**Perintah tugas**
Bisakah Anda mengutip tanpa perubahan bagian dari tulisan tentang kematian, dari "Pernahkah engkau memikirkan" sampai "berharap dihidupkan kembali."?

**Dokumen sumber**
————————
Wahai saudaraku, cukuplah kematian sebagai nasehat, cukuplah kematian menjadikan hati bersedih, menjadikan mata menangis, perpisahan dengan orang-orang yang dicintai, berpisah dari segala kenikmatan, pemutus dari segala cita-cita.

Wahai orang-orang yang tertipu oleh dunianya, wahai orang-orang yang berpaling dari Allah Subhanahu wa Ta'aala, wahai orang yang lengah dari ketaatan kepada Robbnya, wahai orang-orang yang setiap kali dinasehati lalu hawa nafsunya menolak nasehat tersebut, wahai orang-orang yang dilalaikan oleh nafsunya dan tertipu oleh angan-angan yang panjang.

Pernahkah engkau memikirkan detik-detik kematian sedangkan engkau tetap dalam keadaanmu semula? Tahukah engkau apa yang akan terjadi pada dirimu disaat kematian menjemputmu? Tentu saat ini engkau akan berucap dalam hatimu; saya akan mengucapkan Laa Ilaha Illallah !!! Tetapi itu tidak mungkin wahai saudaraku, jika engkau masih tetap lalai dan berpaling dari kebenaran, hingga tiba saat-saat kematianmu, tentu engkau tidak akan mampu mengucapkannya, bahkan engkau akan berharap dihidupkan kembali.

Suatu ketika Hasan al-Bashri rahimahullah berdiri didepan sebuah kuburan sambil melihat kuburan tersebut dengan seksama, kemudian ia menoleh kepada salah seorang yang turut hadir disana dan berkata; "Seandainya penghuni kubur ini keluar dari kuburannya, menurutmu apa yang akan dilakukannya?" Orang itu menjawab; "Tentu ia akan bertaubat dan berzikir mengingat Allah". Hasan al-Bashri rahimahullah berkata kepada orang itu; "Kalau dia tidak keluar, maka kamulah yang harus melakukannya !"
————————
**Data yang diberikan**
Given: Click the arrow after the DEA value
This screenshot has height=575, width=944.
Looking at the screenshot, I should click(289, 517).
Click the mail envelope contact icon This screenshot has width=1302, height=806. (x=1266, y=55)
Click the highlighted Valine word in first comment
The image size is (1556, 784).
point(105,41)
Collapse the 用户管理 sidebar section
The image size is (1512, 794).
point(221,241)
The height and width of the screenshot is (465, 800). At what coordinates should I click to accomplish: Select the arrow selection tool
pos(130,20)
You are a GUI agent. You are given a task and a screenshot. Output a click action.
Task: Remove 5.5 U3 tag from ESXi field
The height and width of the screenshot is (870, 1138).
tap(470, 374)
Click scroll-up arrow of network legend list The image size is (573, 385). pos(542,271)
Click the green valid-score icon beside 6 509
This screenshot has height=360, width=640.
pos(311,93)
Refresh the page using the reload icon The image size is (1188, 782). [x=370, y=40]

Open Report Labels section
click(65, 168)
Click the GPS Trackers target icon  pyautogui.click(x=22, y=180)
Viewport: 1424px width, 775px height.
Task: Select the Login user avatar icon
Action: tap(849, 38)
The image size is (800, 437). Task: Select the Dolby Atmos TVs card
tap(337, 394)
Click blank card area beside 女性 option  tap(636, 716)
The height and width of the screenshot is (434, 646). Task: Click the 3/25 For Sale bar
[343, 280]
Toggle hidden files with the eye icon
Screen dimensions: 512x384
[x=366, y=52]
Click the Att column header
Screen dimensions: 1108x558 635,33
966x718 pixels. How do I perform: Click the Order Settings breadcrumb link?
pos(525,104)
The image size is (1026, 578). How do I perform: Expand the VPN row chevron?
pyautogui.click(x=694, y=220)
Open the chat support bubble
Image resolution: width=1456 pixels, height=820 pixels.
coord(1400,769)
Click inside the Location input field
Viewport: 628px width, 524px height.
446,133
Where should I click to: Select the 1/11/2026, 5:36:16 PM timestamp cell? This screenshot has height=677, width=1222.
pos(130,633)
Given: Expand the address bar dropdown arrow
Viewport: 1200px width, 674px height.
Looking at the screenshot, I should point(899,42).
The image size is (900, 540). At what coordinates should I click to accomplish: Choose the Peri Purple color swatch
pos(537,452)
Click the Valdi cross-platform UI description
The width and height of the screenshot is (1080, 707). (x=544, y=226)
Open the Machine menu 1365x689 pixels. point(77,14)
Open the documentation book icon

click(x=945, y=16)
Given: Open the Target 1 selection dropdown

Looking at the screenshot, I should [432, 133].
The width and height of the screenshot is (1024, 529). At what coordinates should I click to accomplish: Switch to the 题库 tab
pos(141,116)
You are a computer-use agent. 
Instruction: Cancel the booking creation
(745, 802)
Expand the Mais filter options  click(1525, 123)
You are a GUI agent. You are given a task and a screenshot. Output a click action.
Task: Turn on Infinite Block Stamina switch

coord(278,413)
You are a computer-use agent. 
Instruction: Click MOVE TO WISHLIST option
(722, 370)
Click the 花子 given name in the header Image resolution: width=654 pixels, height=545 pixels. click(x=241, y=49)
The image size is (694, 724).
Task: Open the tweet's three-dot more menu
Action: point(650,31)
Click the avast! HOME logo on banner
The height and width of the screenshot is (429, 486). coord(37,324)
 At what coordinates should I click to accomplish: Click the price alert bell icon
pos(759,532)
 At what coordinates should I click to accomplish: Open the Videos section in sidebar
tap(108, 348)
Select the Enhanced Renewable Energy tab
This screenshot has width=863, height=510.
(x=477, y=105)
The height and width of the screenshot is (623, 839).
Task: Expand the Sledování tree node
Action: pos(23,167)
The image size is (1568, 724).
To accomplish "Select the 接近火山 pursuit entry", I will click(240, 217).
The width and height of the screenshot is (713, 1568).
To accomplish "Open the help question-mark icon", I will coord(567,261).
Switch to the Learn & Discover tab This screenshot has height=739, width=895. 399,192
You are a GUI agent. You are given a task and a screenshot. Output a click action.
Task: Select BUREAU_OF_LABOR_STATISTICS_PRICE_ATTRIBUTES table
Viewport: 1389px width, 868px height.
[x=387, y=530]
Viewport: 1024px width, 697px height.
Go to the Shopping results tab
————————
**Jawaban soal**
Pernahkah engkau memikirkan detik-detik kematian sedangkan engkau tetap dalam keadaanmu semula? Tahukah engkau apa yang akan terjadi pada dirimu disaat kematian menjemputmu? Tentu saat ini engkau akan berucap dalam hatimu; saya akan mengucapkan Laa Ilaha Illallah !!! Tetapi itu tidak mungkin wahai saudaraku, jika engkau masih tetap lalai dan berpaling dari kebenaran, hingga tiba saat-saat kematianmu, tentu engkau tidak akan mampu mengucapkannya, bahkan engkau akan berharap dihidupkan kembali.